Pope Marcellus I () (6 January 255 – 16 January 309) was the bishop of Rome from May or June 308 to his death on 16 January 309. He succeeded Marcellinus after a considerable interval. Under Maxentius, he was banished from Rome in 309, on account of the tumult caused by the severity of the penances he had imposed on Christians who had lapsed under the recent persecution. He died the same year, being succeeded by Eusebius. His relics are under the altar of San Marcello al Corso in Rome. Since 1969 his feast day, traditionally kept on 16 January by the Catholic Church, is left to local calendars and is no longer inscribed in the General Roman Calendar.
Election
For some time after the death of Marcellinus in 304, the Diocletian persecution continued with unabated severity. After the abdication of Diocletian in 305, and the accession in Rome of Maxentius to the throne of the Caesars in October of the following year, the Christians of the capital again enjoyed comparative peace. Nevertheless, nearly two years passed before a new bishop of Rome was elected.
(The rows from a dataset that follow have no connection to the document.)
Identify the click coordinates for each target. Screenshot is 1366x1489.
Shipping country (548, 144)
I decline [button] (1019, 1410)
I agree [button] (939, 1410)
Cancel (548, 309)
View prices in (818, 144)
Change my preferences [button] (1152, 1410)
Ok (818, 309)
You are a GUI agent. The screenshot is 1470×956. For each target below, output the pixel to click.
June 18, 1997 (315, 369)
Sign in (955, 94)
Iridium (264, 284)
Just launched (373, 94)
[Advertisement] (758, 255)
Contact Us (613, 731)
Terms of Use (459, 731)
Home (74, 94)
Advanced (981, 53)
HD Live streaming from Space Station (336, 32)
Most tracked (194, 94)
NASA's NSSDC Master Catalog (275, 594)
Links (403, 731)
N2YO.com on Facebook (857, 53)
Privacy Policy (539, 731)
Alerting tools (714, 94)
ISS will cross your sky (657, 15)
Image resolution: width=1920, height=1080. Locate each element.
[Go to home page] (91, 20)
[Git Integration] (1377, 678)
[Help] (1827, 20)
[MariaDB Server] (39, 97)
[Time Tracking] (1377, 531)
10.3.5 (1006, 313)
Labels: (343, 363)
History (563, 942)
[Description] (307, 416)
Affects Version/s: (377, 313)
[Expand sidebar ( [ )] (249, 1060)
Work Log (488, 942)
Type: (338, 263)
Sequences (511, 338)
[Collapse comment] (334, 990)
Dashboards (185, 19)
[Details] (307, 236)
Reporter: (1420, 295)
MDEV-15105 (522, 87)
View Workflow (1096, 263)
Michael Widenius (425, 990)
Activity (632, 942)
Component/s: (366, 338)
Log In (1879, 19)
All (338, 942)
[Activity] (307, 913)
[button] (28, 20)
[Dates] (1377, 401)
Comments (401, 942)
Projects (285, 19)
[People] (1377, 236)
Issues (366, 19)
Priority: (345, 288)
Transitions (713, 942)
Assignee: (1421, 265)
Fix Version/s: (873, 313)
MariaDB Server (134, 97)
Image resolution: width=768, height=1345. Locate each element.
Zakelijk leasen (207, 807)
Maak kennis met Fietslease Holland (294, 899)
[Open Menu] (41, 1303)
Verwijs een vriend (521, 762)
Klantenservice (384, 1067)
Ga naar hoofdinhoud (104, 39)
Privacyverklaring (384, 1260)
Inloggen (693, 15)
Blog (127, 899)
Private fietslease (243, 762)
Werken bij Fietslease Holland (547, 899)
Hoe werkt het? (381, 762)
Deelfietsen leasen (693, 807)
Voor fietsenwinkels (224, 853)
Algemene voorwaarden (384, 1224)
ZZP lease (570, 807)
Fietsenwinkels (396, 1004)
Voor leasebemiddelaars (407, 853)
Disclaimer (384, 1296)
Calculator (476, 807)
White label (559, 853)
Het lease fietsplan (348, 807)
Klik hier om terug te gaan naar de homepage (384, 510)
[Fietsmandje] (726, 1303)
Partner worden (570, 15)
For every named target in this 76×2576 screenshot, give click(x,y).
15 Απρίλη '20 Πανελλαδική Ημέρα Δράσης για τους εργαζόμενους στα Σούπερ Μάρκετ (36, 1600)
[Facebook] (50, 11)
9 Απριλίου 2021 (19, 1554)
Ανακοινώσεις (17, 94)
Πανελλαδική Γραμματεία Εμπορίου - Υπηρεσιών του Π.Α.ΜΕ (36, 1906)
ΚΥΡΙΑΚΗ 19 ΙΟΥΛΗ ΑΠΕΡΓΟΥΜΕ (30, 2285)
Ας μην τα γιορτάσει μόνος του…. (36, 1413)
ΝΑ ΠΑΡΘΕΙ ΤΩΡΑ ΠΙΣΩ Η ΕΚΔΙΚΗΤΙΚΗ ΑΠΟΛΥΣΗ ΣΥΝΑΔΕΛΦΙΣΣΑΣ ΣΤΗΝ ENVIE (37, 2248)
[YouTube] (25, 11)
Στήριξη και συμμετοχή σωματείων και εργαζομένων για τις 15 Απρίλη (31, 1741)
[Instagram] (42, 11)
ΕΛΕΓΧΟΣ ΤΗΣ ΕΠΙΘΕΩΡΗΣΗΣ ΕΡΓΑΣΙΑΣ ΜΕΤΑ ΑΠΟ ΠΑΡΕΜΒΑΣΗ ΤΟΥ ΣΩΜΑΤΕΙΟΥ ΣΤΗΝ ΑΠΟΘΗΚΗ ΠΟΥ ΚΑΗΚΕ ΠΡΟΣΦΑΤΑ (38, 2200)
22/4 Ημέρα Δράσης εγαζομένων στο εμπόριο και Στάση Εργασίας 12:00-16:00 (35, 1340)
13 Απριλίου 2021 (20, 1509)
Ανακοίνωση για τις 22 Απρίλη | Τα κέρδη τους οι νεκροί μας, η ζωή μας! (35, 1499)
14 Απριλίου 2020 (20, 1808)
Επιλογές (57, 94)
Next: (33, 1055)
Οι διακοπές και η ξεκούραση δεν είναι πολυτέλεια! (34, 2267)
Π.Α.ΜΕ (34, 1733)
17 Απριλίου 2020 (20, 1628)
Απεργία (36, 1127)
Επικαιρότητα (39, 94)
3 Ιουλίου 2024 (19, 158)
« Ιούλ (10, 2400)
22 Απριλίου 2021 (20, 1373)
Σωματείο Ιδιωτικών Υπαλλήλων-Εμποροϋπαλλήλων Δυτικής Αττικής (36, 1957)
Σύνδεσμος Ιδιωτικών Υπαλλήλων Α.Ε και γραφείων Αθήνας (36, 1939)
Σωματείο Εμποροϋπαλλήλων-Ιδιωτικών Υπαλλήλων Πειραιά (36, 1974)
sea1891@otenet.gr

Then in 308, according to the Catalogus Liberianus, Marcellus first entered on his office: "He was bishop in the time of Maxentius, from the 4th consulship of Maxentius when Maximus was his colleague, until after the consulship." At Rome, Marcellus found the church in the greatest confusion. The meeting-places and some of the burial-places of the faithful had been confiscated, and the ordinary life and activity of the church was interrupted. Added to this were the dissensions within the church itself, caused by the large number of weaker members who had fallen away during the long period of active persecution and later, under the leadership of an apostate, violently demanded that they should be readmitted to communion without doing penance. At the beginning of the 7th century, there were probably twenty-five "title" churches in Rome; even granting that, perhaps, the compiler of the Liber Pontificalis referred this number to the time of Marcellus, there is still a clear historical tradition in support of his declaration that the ecclesiastical administration in Rome was reorganized by this pope after the great persecution.